++++ SOURCE RECORDS

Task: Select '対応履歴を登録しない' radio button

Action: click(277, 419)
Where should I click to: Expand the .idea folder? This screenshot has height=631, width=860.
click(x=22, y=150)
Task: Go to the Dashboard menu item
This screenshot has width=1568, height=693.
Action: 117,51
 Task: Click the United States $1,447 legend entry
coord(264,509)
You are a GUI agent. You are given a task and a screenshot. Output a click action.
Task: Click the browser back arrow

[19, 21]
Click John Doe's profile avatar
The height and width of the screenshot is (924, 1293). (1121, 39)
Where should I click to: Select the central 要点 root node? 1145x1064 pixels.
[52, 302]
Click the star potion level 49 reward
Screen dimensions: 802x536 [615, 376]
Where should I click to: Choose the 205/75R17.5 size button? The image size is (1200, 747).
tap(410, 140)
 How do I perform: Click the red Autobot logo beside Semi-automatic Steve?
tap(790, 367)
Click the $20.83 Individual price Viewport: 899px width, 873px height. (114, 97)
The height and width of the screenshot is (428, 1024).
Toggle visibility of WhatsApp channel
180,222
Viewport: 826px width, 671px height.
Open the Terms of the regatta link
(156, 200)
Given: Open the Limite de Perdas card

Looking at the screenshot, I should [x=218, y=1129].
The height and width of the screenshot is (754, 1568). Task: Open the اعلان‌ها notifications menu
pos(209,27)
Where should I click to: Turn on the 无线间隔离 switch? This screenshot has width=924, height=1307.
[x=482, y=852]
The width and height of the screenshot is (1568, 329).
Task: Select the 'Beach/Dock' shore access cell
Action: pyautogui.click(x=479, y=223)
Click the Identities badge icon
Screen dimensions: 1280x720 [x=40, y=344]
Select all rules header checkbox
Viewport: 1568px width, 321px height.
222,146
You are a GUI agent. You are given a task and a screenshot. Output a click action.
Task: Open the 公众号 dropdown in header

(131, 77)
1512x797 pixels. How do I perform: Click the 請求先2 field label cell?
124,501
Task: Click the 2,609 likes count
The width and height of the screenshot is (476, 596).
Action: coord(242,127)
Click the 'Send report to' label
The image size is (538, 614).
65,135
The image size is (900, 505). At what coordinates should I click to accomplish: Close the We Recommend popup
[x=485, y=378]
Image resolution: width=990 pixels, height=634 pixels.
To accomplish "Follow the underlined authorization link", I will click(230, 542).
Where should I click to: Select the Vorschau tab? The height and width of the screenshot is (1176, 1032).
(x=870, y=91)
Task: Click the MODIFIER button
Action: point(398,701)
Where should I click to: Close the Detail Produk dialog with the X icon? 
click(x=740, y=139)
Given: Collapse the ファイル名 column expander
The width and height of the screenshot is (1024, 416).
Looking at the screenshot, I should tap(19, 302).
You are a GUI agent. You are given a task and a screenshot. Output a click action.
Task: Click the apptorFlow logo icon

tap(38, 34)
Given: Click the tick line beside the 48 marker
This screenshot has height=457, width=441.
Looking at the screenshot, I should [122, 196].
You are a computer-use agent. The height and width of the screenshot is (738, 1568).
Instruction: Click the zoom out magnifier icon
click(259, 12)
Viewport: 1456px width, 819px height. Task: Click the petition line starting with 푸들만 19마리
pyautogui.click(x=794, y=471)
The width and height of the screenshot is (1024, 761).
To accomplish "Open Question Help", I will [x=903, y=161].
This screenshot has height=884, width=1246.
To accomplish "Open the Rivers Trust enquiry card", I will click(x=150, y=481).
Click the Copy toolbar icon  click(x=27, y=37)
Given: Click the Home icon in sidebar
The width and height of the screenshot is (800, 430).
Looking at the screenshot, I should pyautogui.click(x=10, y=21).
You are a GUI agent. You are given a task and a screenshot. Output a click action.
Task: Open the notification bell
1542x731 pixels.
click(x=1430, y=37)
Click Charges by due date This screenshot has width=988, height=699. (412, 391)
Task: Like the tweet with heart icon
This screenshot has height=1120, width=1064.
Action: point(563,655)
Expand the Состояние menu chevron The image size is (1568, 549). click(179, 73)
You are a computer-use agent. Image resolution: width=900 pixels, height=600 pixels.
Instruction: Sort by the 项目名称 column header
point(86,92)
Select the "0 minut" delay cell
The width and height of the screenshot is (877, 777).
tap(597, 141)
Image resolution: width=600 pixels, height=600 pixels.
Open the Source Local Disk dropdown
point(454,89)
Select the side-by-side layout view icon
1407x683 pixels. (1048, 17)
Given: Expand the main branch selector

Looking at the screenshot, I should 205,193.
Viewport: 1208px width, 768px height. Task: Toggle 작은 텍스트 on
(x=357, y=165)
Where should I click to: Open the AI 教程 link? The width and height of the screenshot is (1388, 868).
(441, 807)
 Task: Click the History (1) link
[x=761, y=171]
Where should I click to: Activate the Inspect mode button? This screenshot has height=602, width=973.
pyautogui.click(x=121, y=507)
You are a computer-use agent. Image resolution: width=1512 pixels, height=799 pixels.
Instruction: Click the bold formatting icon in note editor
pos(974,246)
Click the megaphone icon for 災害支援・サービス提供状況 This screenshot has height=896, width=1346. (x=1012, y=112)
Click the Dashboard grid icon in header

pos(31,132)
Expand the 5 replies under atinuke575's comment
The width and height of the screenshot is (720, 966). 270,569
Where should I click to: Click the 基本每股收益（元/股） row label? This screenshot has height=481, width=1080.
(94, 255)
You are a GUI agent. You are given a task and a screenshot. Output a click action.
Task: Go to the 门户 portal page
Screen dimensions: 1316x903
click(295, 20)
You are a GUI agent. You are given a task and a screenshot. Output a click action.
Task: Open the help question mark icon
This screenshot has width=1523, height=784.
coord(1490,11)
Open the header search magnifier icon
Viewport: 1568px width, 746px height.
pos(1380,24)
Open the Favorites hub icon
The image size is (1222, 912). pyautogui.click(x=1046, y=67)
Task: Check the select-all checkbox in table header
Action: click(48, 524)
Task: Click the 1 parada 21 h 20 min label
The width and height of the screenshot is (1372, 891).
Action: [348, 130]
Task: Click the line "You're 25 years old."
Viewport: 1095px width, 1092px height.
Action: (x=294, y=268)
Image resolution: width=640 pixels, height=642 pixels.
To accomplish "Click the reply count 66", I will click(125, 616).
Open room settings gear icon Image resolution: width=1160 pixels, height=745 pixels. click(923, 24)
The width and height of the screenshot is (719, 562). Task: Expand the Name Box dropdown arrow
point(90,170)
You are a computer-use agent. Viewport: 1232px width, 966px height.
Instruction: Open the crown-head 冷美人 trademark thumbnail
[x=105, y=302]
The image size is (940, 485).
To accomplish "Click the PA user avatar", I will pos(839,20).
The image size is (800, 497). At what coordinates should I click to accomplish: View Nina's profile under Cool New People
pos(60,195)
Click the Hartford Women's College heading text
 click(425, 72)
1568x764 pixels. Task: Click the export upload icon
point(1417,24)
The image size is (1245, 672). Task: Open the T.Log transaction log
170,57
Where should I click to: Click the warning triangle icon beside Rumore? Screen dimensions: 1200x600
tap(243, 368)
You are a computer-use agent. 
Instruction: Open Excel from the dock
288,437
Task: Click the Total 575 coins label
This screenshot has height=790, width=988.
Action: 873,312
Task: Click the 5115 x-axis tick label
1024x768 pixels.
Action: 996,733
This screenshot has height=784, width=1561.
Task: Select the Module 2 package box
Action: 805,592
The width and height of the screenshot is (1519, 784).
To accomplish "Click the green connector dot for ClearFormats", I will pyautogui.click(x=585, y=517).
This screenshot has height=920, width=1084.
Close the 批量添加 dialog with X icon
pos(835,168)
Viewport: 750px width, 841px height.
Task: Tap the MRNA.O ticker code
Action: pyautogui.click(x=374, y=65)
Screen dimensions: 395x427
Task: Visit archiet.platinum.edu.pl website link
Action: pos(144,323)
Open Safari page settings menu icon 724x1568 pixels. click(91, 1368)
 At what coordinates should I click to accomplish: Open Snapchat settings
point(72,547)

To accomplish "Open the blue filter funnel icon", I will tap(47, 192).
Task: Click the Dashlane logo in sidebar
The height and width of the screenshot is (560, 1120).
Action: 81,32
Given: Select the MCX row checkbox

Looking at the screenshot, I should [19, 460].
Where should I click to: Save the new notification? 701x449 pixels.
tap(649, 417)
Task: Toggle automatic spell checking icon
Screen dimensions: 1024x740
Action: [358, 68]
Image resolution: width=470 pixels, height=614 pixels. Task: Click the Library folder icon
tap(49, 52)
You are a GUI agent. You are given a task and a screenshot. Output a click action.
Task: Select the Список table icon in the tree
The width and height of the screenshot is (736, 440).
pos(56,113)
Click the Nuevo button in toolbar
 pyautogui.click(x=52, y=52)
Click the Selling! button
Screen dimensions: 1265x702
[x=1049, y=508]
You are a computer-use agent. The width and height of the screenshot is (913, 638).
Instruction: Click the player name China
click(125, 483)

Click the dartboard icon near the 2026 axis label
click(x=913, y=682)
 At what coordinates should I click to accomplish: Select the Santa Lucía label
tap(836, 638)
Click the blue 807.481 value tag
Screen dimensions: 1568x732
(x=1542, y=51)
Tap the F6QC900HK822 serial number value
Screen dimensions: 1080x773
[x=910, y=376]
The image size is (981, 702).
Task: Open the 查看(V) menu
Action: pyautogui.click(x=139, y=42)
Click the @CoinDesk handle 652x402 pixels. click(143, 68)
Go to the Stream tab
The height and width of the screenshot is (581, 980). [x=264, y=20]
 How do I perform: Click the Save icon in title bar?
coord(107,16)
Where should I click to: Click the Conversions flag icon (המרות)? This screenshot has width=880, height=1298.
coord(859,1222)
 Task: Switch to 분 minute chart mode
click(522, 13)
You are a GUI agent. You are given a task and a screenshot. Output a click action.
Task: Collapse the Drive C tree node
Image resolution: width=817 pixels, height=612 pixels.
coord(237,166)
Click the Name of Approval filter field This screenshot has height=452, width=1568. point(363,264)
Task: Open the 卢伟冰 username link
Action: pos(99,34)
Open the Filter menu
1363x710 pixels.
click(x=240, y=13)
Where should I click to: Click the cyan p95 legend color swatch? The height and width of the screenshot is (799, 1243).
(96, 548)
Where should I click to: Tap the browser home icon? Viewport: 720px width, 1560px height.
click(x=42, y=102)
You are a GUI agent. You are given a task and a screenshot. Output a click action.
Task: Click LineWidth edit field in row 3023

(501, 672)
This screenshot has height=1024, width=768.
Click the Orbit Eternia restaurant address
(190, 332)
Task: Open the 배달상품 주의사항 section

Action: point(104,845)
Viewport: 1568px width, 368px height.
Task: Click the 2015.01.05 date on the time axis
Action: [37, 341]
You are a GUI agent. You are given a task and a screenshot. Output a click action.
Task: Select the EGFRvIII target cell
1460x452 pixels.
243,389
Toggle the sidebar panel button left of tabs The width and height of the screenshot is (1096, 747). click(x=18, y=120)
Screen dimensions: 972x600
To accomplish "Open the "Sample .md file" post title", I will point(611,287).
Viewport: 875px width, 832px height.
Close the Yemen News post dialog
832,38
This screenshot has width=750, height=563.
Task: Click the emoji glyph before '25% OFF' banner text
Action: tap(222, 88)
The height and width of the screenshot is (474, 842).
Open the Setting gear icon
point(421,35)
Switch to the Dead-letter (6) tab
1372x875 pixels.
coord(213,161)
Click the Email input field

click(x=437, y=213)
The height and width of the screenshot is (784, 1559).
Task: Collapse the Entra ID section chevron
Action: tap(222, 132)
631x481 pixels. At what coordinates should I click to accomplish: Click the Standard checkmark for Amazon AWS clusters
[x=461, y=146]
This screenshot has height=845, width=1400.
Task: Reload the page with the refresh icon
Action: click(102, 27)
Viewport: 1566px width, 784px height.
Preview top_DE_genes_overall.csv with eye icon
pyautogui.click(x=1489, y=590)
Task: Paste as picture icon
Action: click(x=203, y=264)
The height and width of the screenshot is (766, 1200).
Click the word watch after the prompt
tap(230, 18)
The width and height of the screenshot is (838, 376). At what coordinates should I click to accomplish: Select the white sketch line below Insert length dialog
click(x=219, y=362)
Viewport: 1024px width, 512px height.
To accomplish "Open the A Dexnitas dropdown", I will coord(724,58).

++++++++

**YOUR GOAL:** What is needed is a verbatim copy of every line in the records above from the one containing "1460x452 pixels." down to the one containing "Viewport: 875px width, 832px height.", both included, and nothing more.

**TASK RESPONSE:**
1460x452 pixels.
243,389
Toggle the sidebar panel button left of tabs The width and height of the screenshot is (1096, 747). click(x=18, y=120)
Screen dimensions: 972x600
To accomplish "Open the "Sample .md file" post title", I will point(611,287).
Viewport: 875px width, 832px height.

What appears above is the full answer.